• **Work task**
Below are several entries. Transcribe exactly those lines that fall from the one with "Юридическая информация (70, 2177)" through the one with "sample@sample-art.com (230, 1983)", end lines included.

• **Material for this exercise**
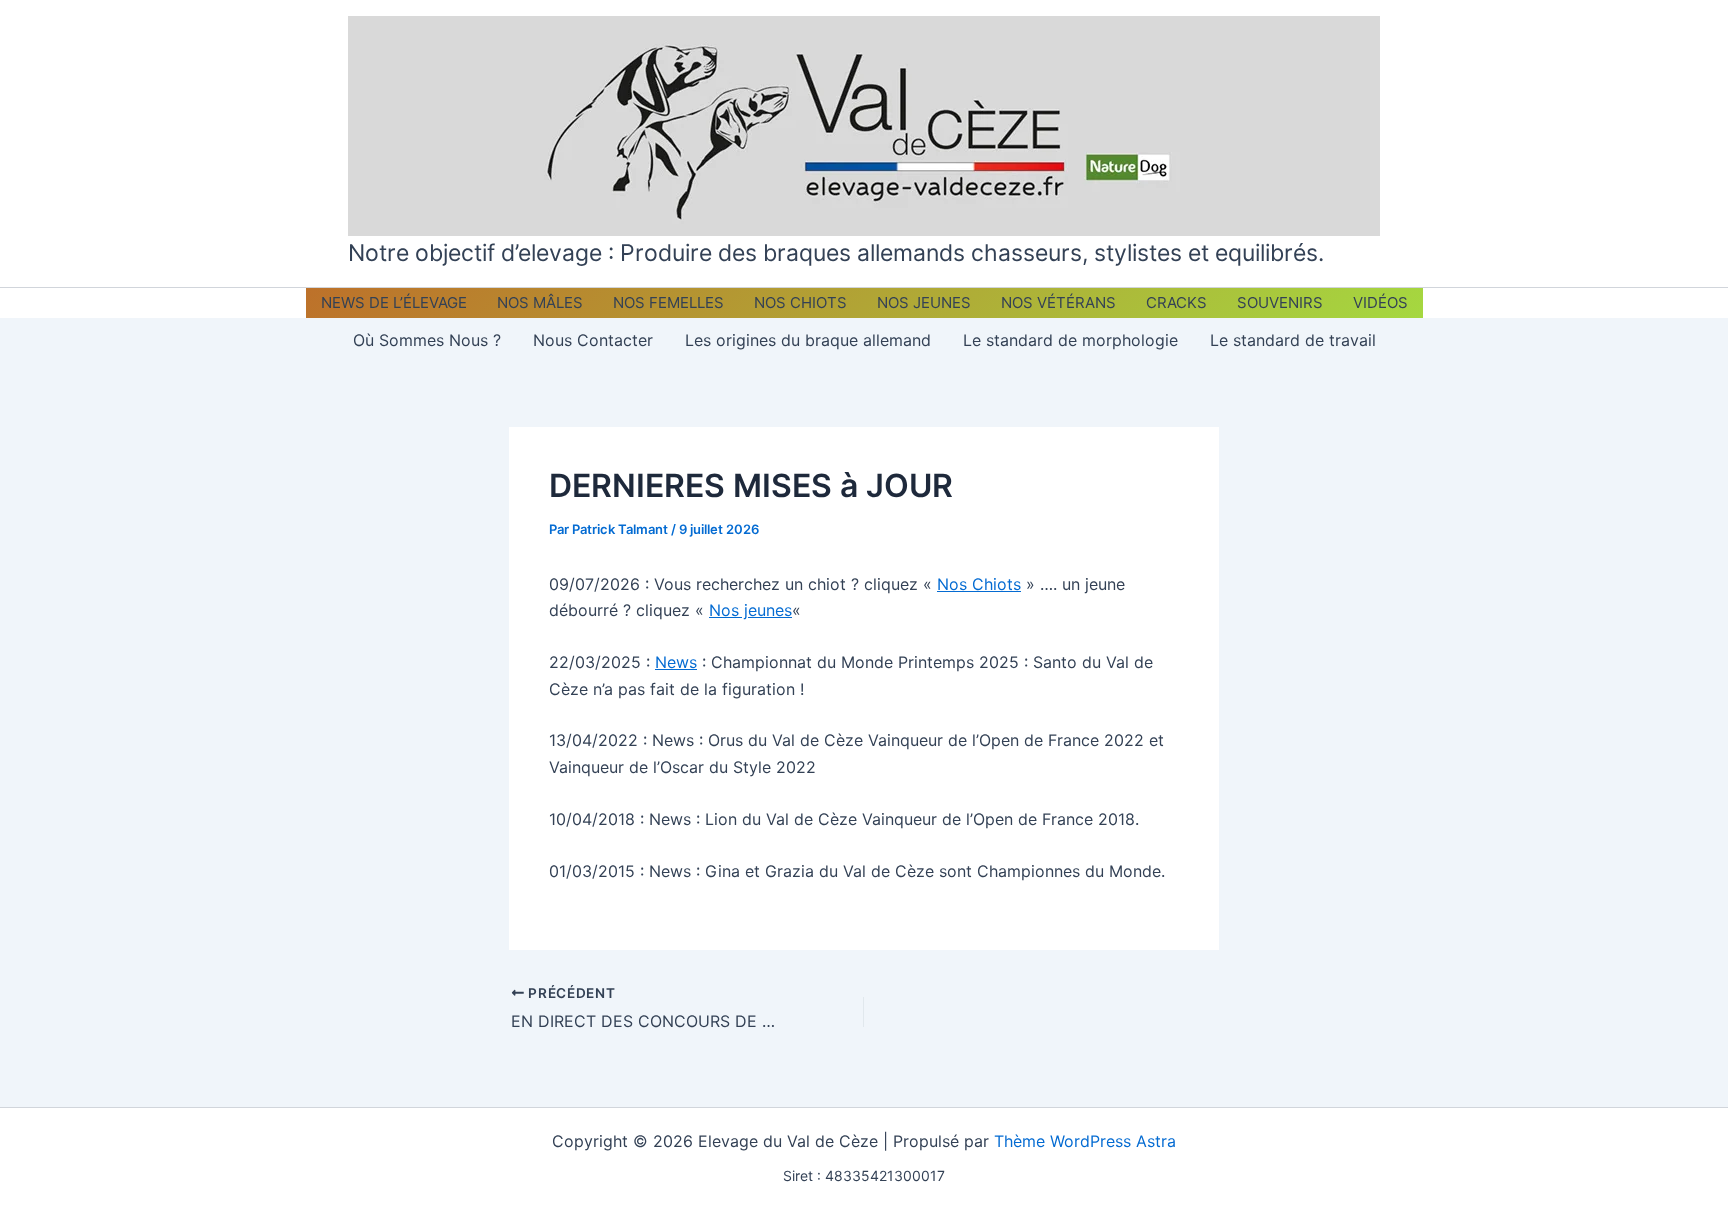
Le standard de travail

...

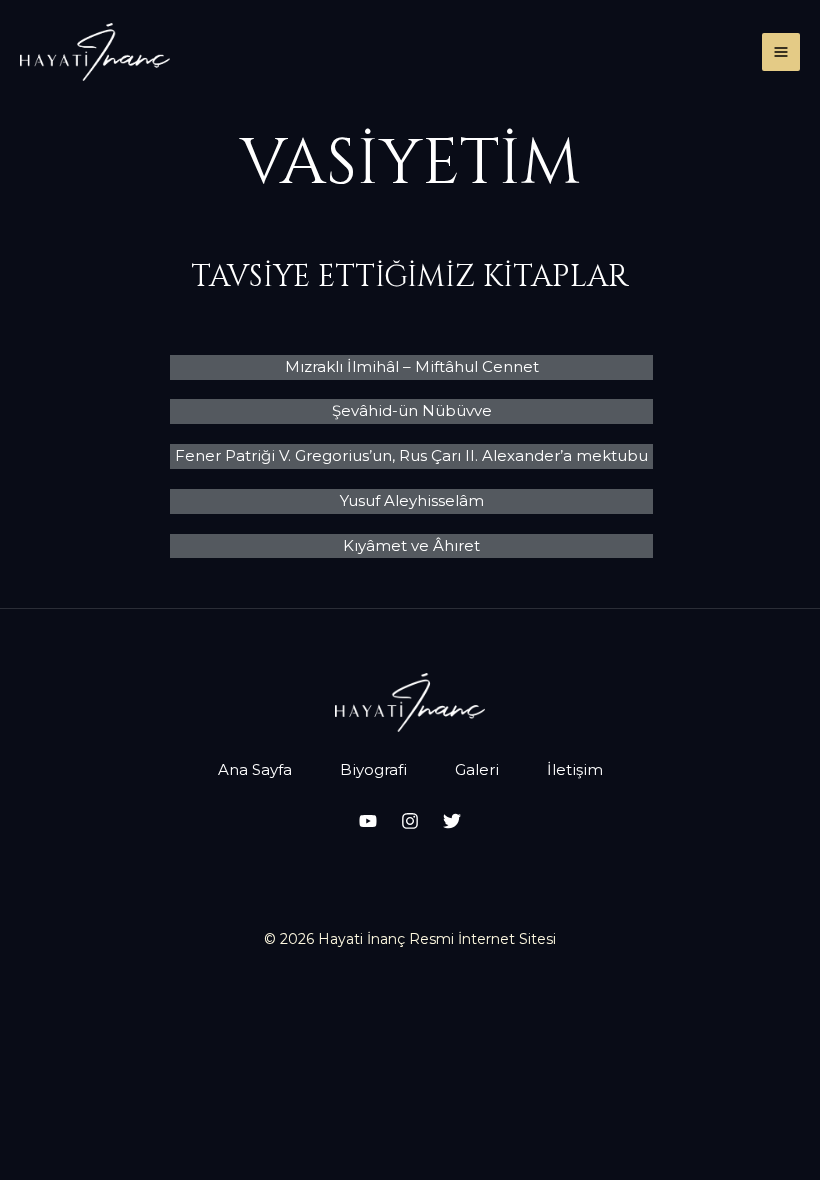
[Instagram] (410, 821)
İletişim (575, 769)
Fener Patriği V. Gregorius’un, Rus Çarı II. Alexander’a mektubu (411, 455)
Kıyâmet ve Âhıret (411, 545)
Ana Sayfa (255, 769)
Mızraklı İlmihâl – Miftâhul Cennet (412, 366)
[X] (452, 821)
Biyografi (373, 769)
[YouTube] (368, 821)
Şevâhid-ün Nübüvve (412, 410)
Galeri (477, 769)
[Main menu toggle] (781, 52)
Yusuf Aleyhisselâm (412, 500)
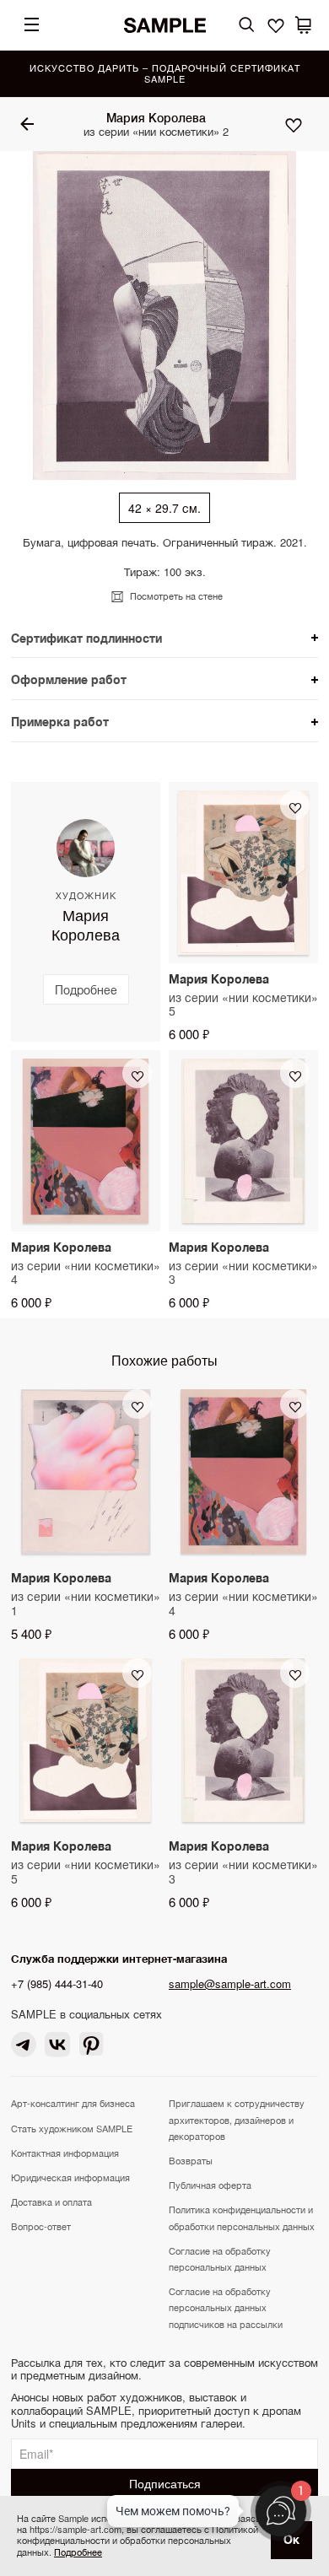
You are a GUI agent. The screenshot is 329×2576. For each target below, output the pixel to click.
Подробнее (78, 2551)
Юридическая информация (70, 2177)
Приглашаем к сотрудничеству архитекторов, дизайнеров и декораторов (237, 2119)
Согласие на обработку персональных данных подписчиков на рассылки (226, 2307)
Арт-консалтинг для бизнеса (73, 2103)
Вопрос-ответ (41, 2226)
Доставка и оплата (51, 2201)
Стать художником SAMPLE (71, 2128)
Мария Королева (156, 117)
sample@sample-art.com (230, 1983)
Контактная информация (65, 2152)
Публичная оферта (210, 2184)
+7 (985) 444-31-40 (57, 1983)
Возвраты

• **Task result**
Юридическая информация (70, 2177)
Приглашаем к сотрудничеству архитекторов, дизайнеров и декораторов (237, 2119)
Согласие на обработку персональных данных подписчиков на рассылки (226, 2307)
Арт-консалтинг для бизнеса (73, 2103)
Вопрос-ответ (41, 2226)
Доставка и оплата (51, 2201)
Стать художником SAMPLE (71, 2128)
Мария Королева (156, 117)
sample@sample-art.com (230, 1983)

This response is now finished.